(Excerpt to read):
◇ ◇ ◇

I think the way that that principle translates here in terms of acting in the best interest of the company is really thinking long term beyond this decision, specifically beyond any short-term gains that might be at play here. Are there long term benefits for the company that lead to outcomes that we’re looking for that result in progress on something we’re working towards with, someone else in your position who also has the same interests of the company in mind make a similar decision? That’s where we’re really starting to trade short term gain for long term optimization. That’s where a sense of ownership comes in and that’s where a sense of being a steward of the company come into play.

Ben Grynol (20:54):

One of the things that tie into in the business sense is why should this even be a… It’s not a policy, but just a value, a general rule of thumb. Again, taking it from Netflix, I think the example that was given in No Rules Rules was this idea where, to not have it, to say, well, we actually have policies around everything. Then it just starts getting into this bureaucratic and parental way of navigating everything where it’s like, “Go talk to Judy. Judy is the policy person.” Next thing you know, you have a full time resource or more. Sometimes the team gets big enough, where you have an entire team that is just auditing people’s expense statements. Like, “Well, Miz, that $64 bottle of wine is no longer reasonable because our policy says $52 is the max you can spend on wine.” It’s just like parental, menial bureaucratic. It gets very political to start enforcing these rules around things that are unnecessary.

Ben Grynol (22:07):

And so, Netflix just said this is a total waste of human capital and resource time to put any attention and diligence to it. If somebody is not acting in the best interest of the company, have the conversation. If the behavior continues after you’ve had three conversations, well that’s a different conversation altogether.

Ben Grynol (22:26):

But I think people who have integrity are generally good at adapting when given feedback. Like, “Oh, I didn’t realize that was a different lens I had.” So, that’s one way.

Michael Mizrahi (22:37):

We don’t want to solve for the lowest common denominator with policy. The more policy and rules and structure you add, the more loopholes you introduce and the more complex this all gets. And so, the amount of overhead that you add to a company’s ability to function and just people to operate freely is severely limited when you add in all that structure.

Michael Mizrahi (22:55):

And so, even just thinking through that example, the difference there in that $10 on the policy is 52, you spend 64. You went over by 12 bucks. The amount of time of whoever is working on that is probably more expensive than the delta in the bottom line. Unless every single employee is doing this, there’s no way that that ROI makes sense. That’s where we hire smart people, we trust them to make good decisions. If we spend $10 more on average per month because of that, that’s an okay cost to incur. We’ll be fine.

Ben Grynol (23:25):

Totally. Well, let’s get into this idea of be an owner, not a renter.

Michael Mizrahi (23:30):

Yeah. One of the values that comes from Uber, speaking of company cultures, was be an owner, not a renter. The concept here was really instilling in the entire team a sense of ownership in the long term well being and outcomes of the company.

◇ ◇ ◇

(Supplied data):
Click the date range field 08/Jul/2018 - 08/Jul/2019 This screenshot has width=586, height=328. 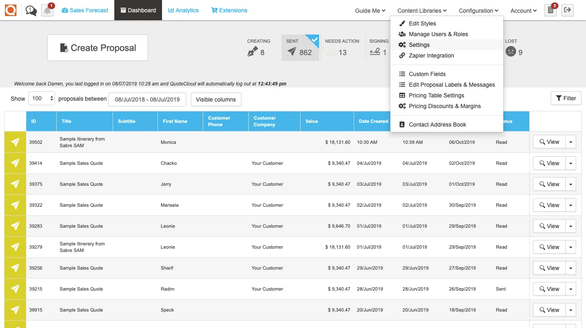pos(147,99)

◇ ◇ ◇

(Stated goal A): In the transcript on company values, change "human capital" to "employee effort" and give the passage again, beginning at the words "And so, Netflix" and stopping after "different conversation altogether.".
(Stated goal B): According to the transcript on company values, which value does Michael Mizrahi say comes from Uber?

(Written response A):
And so, Netflix just said this is a total waste of employee effort and resource time to put any attention and diligence to it. If somebody is not acting in the best interest of the company, have the conversation. If the behavior continues after you’ve had three conversations, well that’s a different conversation altogether.

(Written response B): Be an owner, not a renter.